The land or site for building the asset may already be available, or it may be in the hands of the authority, and available for use.

However, in most of the cases it is not. In such cases, land has to be acquired. This is especially complex in linear infrastructure, such as roads and rails where there may be multiple owners.

The land may be the site where a social facility or a process plant (for example, a waste water treatment plant) will be built, or it might be for facilities related to transport infrastructure (for example, stations in a rail project, depots in a light rail one). Alternatively, it may be a "right of way", that is, the corridor where a new road or highway, or rail line, will be located.

Normally, the title of ownership of the land will remain in the hands of the authority which will grant to the private partner, through the contract, the legal right to use the land to build and manage the infrastructure asset (for example, by a lease or concession). The authority is usually the only party with powers to expropriate the land from the existing landholders, although in some countries this power can be delegated to the private partner (giving it the title of "expropriation beneficiary"). See below.

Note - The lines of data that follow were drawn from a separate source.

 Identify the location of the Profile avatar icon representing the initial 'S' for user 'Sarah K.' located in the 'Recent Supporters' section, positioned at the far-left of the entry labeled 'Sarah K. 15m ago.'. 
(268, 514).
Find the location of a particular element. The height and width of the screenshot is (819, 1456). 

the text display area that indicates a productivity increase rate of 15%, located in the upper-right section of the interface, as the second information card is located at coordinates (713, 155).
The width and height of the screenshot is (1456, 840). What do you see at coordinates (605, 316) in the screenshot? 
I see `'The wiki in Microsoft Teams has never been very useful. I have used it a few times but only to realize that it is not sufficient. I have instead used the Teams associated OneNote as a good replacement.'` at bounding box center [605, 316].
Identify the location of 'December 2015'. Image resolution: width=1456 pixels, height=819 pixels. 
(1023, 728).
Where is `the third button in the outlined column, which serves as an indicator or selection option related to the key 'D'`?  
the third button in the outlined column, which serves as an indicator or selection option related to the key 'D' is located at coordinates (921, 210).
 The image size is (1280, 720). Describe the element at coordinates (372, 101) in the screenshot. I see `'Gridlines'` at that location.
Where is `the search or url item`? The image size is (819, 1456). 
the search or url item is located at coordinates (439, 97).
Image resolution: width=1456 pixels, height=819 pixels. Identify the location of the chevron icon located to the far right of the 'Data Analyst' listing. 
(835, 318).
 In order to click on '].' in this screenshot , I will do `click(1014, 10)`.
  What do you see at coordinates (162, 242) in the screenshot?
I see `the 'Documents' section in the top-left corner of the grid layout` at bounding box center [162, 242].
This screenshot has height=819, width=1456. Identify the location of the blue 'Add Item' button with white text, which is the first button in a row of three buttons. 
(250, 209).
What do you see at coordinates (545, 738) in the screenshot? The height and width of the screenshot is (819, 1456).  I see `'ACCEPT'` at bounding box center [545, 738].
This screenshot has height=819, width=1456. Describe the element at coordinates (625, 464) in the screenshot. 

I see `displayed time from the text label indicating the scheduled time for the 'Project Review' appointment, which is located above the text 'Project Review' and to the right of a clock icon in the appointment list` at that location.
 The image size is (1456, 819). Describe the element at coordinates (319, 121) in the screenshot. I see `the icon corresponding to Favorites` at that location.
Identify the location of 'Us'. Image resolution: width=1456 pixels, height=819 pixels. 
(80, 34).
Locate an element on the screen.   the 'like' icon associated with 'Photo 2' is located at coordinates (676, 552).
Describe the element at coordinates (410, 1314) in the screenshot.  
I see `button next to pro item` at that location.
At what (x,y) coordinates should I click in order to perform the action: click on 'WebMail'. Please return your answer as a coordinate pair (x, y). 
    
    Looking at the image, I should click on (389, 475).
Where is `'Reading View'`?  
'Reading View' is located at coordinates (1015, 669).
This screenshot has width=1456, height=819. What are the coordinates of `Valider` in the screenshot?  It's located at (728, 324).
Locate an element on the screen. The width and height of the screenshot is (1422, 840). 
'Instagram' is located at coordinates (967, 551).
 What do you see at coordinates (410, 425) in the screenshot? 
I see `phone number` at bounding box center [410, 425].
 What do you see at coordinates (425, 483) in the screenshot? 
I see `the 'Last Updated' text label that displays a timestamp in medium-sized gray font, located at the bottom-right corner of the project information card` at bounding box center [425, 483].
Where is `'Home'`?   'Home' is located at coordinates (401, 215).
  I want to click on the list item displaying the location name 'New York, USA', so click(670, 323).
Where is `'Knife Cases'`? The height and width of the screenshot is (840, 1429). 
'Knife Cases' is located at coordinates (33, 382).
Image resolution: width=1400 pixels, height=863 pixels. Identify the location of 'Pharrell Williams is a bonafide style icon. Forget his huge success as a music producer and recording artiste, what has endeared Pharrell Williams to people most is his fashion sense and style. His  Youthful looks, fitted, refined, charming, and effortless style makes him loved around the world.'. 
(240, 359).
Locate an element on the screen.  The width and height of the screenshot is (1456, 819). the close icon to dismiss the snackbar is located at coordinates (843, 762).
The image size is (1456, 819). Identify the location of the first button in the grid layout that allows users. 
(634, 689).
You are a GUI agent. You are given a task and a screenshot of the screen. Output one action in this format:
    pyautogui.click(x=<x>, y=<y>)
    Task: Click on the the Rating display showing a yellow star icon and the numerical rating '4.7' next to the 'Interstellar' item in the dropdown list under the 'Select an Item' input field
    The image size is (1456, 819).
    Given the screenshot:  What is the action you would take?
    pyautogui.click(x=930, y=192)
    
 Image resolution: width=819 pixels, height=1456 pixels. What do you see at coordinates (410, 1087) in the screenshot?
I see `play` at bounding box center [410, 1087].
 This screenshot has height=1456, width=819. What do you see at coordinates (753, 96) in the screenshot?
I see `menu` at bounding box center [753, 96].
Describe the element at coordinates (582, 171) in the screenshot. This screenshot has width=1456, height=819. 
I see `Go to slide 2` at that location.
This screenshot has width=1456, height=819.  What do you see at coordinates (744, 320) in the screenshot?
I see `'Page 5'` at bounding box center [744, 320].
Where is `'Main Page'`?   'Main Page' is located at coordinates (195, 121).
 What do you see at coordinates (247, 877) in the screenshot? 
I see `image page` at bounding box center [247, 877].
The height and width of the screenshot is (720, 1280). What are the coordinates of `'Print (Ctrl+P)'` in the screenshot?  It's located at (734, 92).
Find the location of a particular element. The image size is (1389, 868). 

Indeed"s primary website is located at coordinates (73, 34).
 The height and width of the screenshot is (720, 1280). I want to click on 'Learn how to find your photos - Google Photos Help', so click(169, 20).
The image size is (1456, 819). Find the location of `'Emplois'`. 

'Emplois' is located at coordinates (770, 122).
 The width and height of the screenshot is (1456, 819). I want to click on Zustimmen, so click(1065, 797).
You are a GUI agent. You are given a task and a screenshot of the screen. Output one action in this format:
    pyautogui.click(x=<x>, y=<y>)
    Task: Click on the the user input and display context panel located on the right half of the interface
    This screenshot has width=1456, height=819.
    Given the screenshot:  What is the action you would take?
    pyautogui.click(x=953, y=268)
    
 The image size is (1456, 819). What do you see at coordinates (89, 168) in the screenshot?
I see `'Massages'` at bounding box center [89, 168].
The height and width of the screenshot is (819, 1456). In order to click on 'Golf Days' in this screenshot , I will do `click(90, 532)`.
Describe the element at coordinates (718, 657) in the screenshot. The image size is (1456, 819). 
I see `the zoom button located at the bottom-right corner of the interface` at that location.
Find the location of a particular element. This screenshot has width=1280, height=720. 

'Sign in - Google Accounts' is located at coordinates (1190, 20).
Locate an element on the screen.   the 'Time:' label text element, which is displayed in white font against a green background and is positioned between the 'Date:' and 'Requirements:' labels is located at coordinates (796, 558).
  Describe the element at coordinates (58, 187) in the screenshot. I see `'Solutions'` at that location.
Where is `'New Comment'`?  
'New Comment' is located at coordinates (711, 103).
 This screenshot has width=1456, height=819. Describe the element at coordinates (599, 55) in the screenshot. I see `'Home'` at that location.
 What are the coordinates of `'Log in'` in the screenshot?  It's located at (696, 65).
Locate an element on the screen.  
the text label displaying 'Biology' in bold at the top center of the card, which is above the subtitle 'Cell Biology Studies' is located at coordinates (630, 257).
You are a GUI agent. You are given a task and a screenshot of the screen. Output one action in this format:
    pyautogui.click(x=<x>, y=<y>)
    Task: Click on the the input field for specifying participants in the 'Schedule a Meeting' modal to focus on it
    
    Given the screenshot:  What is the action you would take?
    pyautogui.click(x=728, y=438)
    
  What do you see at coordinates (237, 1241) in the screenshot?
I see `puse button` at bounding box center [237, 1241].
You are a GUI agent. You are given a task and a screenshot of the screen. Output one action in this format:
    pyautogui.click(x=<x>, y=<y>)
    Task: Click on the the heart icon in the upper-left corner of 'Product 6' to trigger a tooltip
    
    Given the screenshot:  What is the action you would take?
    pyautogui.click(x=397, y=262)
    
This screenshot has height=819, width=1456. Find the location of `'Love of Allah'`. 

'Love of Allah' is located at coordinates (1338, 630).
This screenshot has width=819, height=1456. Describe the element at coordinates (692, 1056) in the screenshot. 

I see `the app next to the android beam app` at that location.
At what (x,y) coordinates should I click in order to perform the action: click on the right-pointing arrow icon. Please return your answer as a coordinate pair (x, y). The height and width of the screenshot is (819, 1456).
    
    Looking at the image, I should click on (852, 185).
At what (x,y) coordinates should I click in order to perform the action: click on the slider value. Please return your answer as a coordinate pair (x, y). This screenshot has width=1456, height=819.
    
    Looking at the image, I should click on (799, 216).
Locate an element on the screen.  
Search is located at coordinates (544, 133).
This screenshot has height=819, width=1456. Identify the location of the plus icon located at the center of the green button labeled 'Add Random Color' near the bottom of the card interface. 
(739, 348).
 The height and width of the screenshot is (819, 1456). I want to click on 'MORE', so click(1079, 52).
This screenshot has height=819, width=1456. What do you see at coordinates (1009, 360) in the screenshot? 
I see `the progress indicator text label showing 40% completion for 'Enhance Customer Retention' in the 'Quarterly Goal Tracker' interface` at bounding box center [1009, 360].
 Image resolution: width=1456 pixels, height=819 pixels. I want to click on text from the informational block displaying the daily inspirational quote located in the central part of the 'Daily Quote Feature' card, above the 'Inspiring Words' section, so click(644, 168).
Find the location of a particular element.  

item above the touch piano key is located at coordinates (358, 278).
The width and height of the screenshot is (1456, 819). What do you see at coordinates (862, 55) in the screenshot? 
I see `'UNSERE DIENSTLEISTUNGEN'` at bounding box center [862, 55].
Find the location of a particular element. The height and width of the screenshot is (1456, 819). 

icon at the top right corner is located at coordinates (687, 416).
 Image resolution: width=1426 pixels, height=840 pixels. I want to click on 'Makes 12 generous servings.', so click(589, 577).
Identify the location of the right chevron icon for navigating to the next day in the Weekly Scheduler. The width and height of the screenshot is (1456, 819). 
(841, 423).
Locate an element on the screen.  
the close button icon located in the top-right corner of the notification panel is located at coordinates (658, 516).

If the land is not available at the time of the commercial close, which is common in linear infrastructure projects, there is a risk both in terms of costs and time, as obviously construction can only progress once the land is available. Estimating the cost of acquisition (especially when there are multiple owners) is very complex and uncertain, and it is common in many countries that the final price is defined by a court (mostly in civil code countries).

This PPP Guide considers it best practice for the procuring authority to retain the risks related to both the cost and availability of the land, including any costs of relocating current occupants (legal and illegal). This is because the private partner will normally build in significant contingencies to cover the risk of higher costs, including the uncertainty over the time it will take before the land is available to build.

In this sense, it is good practice for the authority to directly manage the land acquisition, but in some countries the private partner may do it under delegation. In such cases, it is paramount for the authority to retain the risk (and reward), that is, directly assuming the final cost of the acquisition and consequences of potential delays.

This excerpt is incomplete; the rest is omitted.